The debate about General Motors’ ad spending with Black-owned media is heating up, music and fashion mogul Sean “Diddy” Combs the latest to speak out against the automaker.
In a statement titled, “WE DEMAND MORE: A LETTER FROM SEAN COMBS,” the 51-year-old artist and entrepreneur weighed in on a debate kicked off two weeks ago. Seven of the nation’s leading Black media owners accused GM and CEO Mary Barra of “systemic racism” in a full-page ad in the Detroit Free Press. But Combs takes things a step further, suggesting a black boycott of the automaker could follow if it doesn’t move to spend more with Black-owned media.

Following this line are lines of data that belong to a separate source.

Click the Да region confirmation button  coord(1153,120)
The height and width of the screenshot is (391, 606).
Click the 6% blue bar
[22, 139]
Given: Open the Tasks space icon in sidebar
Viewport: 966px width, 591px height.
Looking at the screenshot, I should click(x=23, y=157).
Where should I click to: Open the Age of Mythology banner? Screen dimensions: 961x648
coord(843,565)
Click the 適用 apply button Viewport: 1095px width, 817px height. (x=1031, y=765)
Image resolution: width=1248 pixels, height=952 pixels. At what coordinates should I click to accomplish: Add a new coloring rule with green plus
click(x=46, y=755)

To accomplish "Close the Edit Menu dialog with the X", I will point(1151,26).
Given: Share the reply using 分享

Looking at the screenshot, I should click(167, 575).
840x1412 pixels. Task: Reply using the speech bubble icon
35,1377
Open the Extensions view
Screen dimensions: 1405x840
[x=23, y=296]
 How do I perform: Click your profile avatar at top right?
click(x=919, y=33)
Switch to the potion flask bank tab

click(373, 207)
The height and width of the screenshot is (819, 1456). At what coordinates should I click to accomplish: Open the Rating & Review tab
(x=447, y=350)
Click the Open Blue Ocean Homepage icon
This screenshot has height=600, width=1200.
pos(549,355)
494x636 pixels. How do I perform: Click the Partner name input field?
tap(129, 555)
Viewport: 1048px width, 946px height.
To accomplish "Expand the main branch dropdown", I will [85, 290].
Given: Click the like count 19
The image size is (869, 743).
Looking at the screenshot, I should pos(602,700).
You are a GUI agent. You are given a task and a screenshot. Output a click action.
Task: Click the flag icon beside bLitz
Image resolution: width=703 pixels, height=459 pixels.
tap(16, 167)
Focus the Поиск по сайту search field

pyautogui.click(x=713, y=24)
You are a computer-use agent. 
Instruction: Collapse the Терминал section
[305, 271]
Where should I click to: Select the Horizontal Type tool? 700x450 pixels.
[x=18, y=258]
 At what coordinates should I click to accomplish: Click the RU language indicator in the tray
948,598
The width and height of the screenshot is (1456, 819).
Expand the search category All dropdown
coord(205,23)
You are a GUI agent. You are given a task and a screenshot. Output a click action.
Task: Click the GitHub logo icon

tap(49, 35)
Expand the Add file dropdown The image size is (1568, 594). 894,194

“Exposing GM’s historic refusal to fairly invest in Black-owned media is not an assassination of character, it’s exposing the way GM and many other advertisers have always treated us,” Combs wrote. “No longer can Corporate America manipulate our community into believing that incremental progress is acceptable action.”
A long-simmering matter
The issue of ad spending by General Motors — and other automakers — has been simmering for years. It exploded into public view late last month with the publication of the full-page ad signed by Byron Allen, owner of the Weather Channel and other media properties, Ebony publisher Junior Bridgeman, rapper and media entrepreneur Ice Cube and four others.
The letter claimed GM spends only 0.5% of its estimated $3 billion ad budget with Black-owned media, asserting that is the result of “systemic racism.” But it took things further by directly targeting Chairman and CEO Mary Barra who has said that the automaker “aspires to be the most inclusive company in the world.”
“You stand on stage, after the death of George Floyd, saying, ‘Black Lives Matter,’ when you have refused to acknowledge us,” the ad said of Barra. “The very definition of systemic racism is when you are ignored, excluded and you don’t have true economic inclusion.”
GM responded, noting the full-page ad contained “factual inaccuracies and character assault,” among other things claiming that 2% of its current ad budget goes to Black-owned media. At the same time, a statement from GM said that it “spends significantly less than $3 billion annually on advertising.”
Within days, the automaker did schedule a meeting with the seven signatories. But the meeting was canceled after they ran the ad again in several more publications, including the Washington Post and the Black-owned Detroit newspaper, the Michigan Chronicle.
Instead, spokesman Pat Morrissey told TheDetroitBureau.com, GM was scheduling a series of meetings with a broad range of Black-media executives, including Benjamin Chavis, CEO of the National Newspaper Publishers Association, the largest Black-owned media trade group in the U.S.
Fighting for crumbs
For his part, Combs said it is GM that has made inaccurate statements in its response to the controversy.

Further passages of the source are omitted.